◆ **WHAT TO PRODUCE**
Copy out the passage below about the Paris climate summit word for word, from its first sentence to its last.

◆ **TEXT PASSAGE**
** Begin **

Public demonstrations across France were banned under the ‘state of emergency’ imposed after the November 13 terrorist attacks in Paris that killed 130 people. Activists defied the ban, saying that same phrase, ‘state of emergency’ that describes the planet’s climate. Protests, at times violently repressed by police, occurred throughout the two-week United Nations summit, as people from around the world demanded a fair, ambitious and binding climate treaty to avert the worst consequences of global warming.

The conference opened with the largest gathering of heads of state in history. Dr. Hoesung Lee, chair of Intergovernmental Panel on Climate Change (IPCC), a group of almost 2,000 scientists that publishes the world’s scientific consensus on climate change, addressed the leaders, saying:

“The climate is already changing, and we know it’s due to human activity. If we carry on like this, we risk increasingly severe and irreversible impacts: rising seas, increasingly severe droughts and floods, food and water shortages, increased immigration from climate refugees, to name just a few.”

Just about everywhere on the planet, climate science is accepted as fact. It is only in the United States, the largest polluter in world history and home to some of the wealthiest and most politically influential fossil-fuel corporations, that climate-science deniers are given credence.

** End **

◆ **MATERIAL PROVIDED**
** Begin **

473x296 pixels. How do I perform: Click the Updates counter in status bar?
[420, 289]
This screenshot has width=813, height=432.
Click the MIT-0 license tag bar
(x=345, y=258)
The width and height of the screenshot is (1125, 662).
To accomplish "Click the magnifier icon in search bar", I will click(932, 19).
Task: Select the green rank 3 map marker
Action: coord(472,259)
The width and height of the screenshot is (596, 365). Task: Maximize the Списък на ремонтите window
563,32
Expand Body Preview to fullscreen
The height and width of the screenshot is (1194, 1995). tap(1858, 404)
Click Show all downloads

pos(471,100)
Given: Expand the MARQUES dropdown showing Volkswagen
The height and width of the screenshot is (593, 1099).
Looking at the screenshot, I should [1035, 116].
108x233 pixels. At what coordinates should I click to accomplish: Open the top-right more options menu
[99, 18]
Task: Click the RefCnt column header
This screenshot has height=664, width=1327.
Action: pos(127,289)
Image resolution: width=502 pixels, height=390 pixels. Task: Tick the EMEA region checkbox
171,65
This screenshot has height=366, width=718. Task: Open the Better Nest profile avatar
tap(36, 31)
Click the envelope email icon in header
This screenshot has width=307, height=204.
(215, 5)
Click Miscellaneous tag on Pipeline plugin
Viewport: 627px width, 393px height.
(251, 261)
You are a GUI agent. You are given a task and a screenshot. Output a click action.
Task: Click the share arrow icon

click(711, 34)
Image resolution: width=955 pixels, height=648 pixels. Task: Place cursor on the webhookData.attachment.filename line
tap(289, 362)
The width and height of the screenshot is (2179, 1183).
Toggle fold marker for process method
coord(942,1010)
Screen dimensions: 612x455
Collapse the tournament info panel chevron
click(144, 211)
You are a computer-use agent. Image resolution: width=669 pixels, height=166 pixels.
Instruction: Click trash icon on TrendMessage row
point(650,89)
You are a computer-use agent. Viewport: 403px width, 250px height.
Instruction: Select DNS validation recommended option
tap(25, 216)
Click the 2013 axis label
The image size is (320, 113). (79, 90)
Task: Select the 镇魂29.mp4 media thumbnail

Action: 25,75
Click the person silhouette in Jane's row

** End **

◆ **ANSWER TO THIS PROBLEM**
Public demonstrations across France were banned under the ‘state of emergency’ imposed after the November 13 terrorist attacks in Paris that killed 130 people. Activists defied the ban, saying that same phrase, ‘state of emergency’ that describes the planet’s climate. Protests, at times violently repressed by police, occurred throughout the two-week United Nations summit, as people from around the world demanded a fair, ambitious and binding climate treaty to avert the worst consequences of global warming.

The conference opened with the largest gathering of heads of state in history. Dr. Hoesung Lee, chair of Intergovernmental Panel on Climate Change (IPCC), a group of almost 2,000 scientists that publishes the world’s scientific consensus on climate change, addressed the leaders, saying:

“The climate is already changing, and we know it’s due to human activity. If we carry on like this, we risk increasingly severe and irreversible impacts: rising seas, increasingly severe droughts and floods, food and water shortages, increased immigration from climate refugees, to name just a few.”

Just about everywhere on the planet, climate science is accepted as fact. It is only in the United States, the largest polluter in world history and home to some of the wealthiest and most politically influential fossil-fuel corporations, that climate-science deniers are given credence.